The tar sands is the biggest energy project on the earth and one of its dirtiest. In a full page ad that ran in USA Today, Forest Ethics (source of the accompanying illustration) described the project's impact this way:
Producing oil from Canada's Tar Sands releases massive greenhouse gas emissions, consumes huge amounts of energy, contaminates fresh water and fish, produces toxic wastes and destroys vast forests along with their birds and wildlife. And now, downstream indigenous communities are suffering higher than normal rates of cancer.

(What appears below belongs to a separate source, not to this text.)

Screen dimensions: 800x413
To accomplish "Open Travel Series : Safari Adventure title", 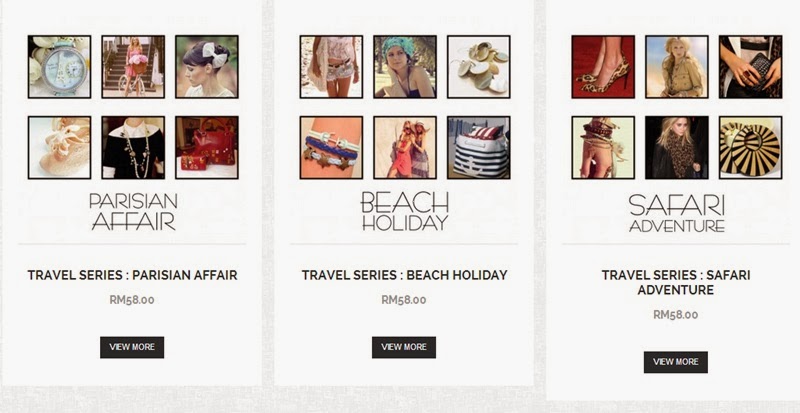I will (x=676, y=282).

Even so, Canada understands its economic future to be synonymous with exploiting the tar sands and has shown no intention of honoring even the mild emission reductions its commitment to the Kyoto Protocol requires. When Obama crosses the border to meet with Prime Minister Stephen Harper, he's essentially going to be negotiating with the Bush-Cheney administration in a kinder, gentler Canadian exterior but oil-soaked to its core.
Since the U.S. pulled out of Kyoto, the American public has been led to believe that the obstacle to a climate treaty is China, for Bush pointed at China and said no deal unless they promise reductions, too. The real problem is actually much closer to home. If Obama can't bring Canada on board the climate bandwagon, there's little chance that China or India will be persuaded to pursue clean development, that the EU will do anything remotely adequate, that Australia will curb its coal-based export prosperity, and so on, and a global solution will become impossible.
That's why Obama was careful to frame his responses to an interview with CBC in global terms. When asked if he thought the tar sands was "dirty oil," he avoided the trap and framed his response this way instead:
... the dilemma that Canada faces, the United States faces, China and the entire world faces is how do we obtain the energy that we need to grow our economies in a way that is not rapidly accelerating climate change.
I think that what I’m suggesting is that no country in isolation is going to be able to solve this problem. So Canada, the United States, China, India, the European Union, all of us are going to have to work together in an effective way to figure out how do we balance the imperatives of economic growth with very real concerns about the effect we’re having on our planet.
He also showed his savvy. Canadian industry and government are framing the tar sands issue as a choice between "dirty oil" from Alberta or "bloody oil" from the Middle East. Indeed, Preston Manning, a conservative elder statesman of Canadian politics, skillfully laid out this stark choice in a Globe and Mail op-ed last week.